* TASK ITEM *
Say how many of the lines below include the word "agent". Only the number should be given.

── MATERIAL FOR THIS EXERCISE ──

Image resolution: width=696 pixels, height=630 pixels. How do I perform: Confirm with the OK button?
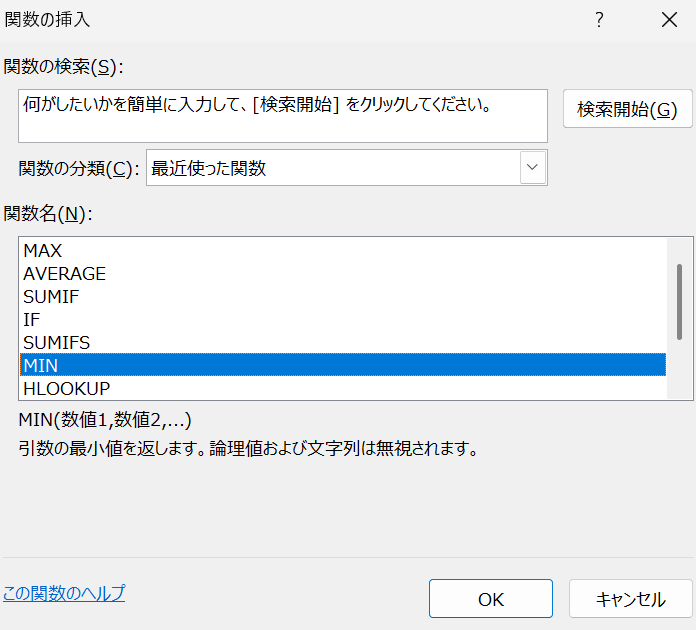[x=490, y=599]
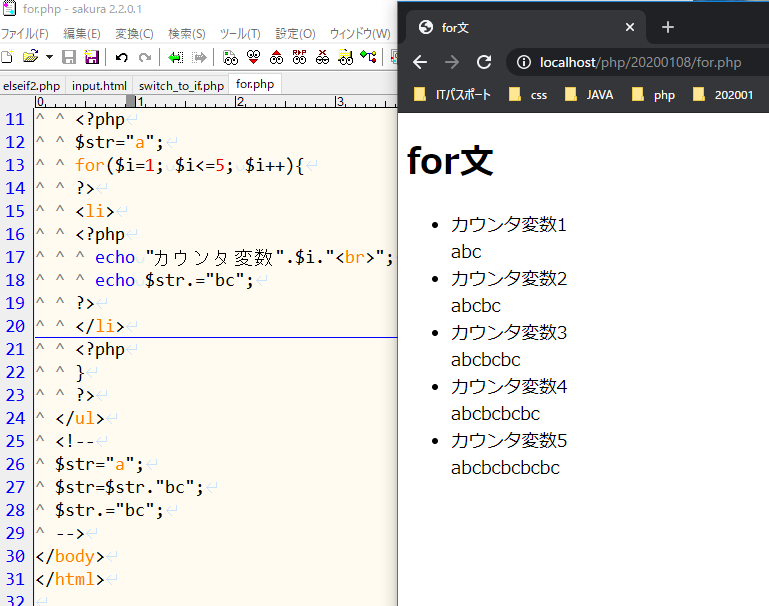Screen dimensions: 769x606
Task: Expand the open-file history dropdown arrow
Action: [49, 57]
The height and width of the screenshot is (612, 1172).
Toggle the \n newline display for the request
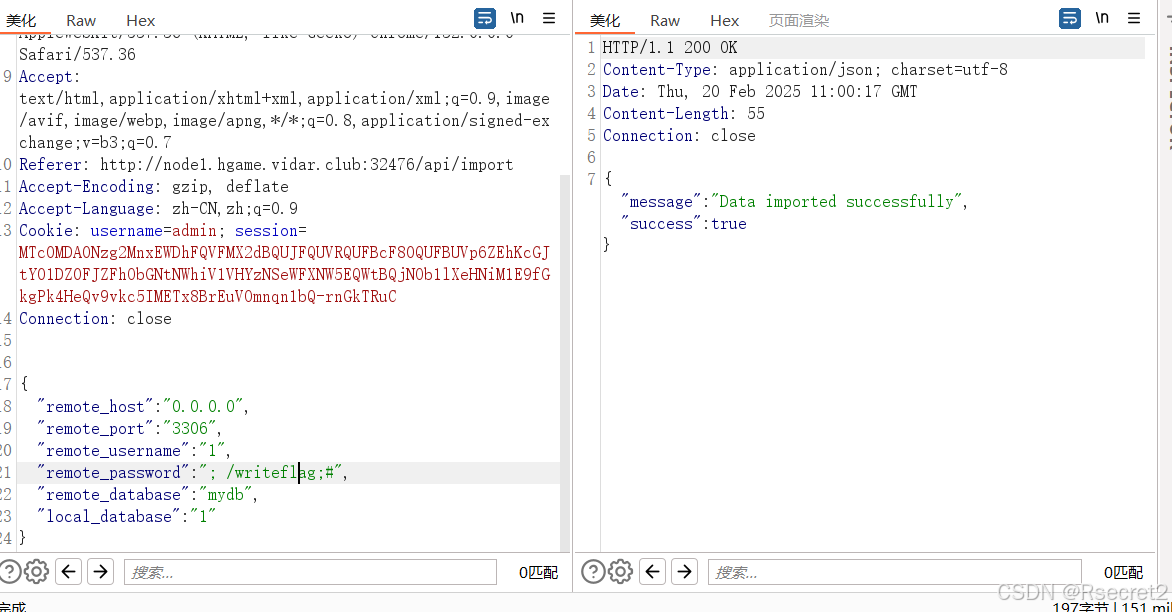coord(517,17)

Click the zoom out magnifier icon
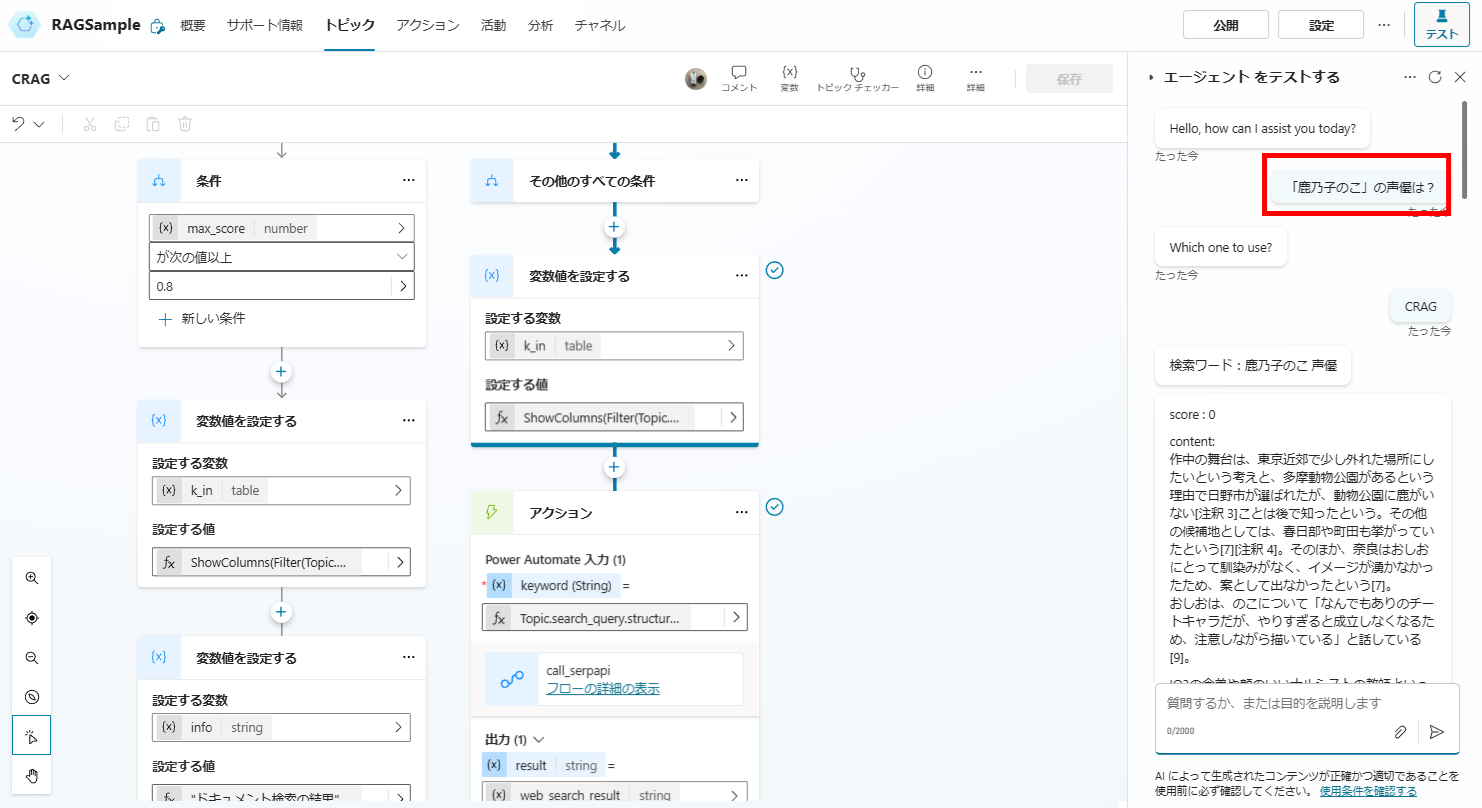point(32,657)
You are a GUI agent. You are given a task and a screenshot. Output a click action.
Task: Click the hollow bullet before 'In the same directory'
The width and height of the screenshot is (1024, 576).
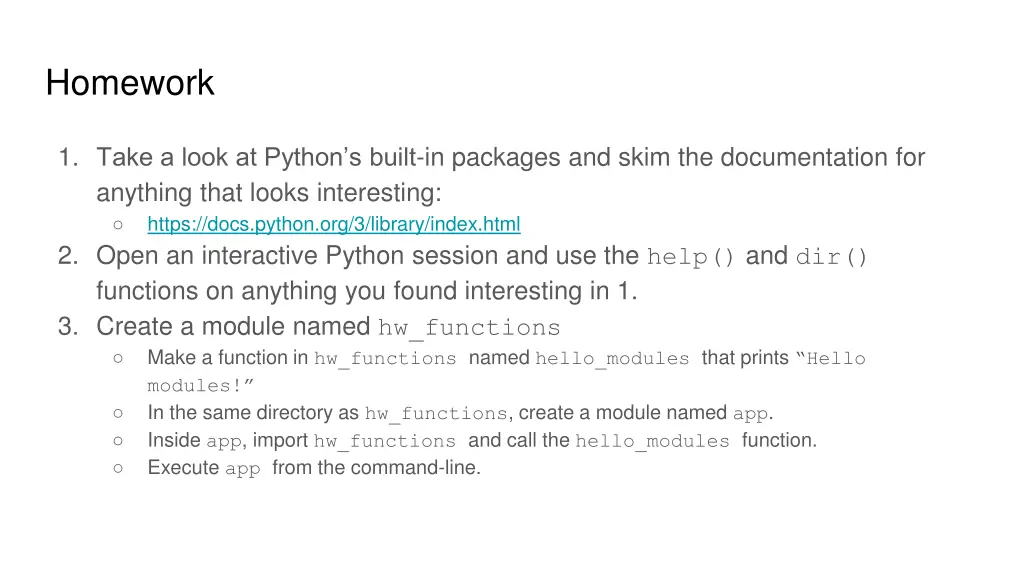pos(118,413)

───
── MATERIAL FOR THIS EXERCISE ──

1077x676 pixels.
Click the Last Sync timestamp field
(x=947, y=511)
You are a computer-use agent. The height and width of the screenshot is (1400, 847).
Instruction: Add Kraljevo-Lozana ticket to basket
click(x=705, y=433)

───

* SOLUTION *
2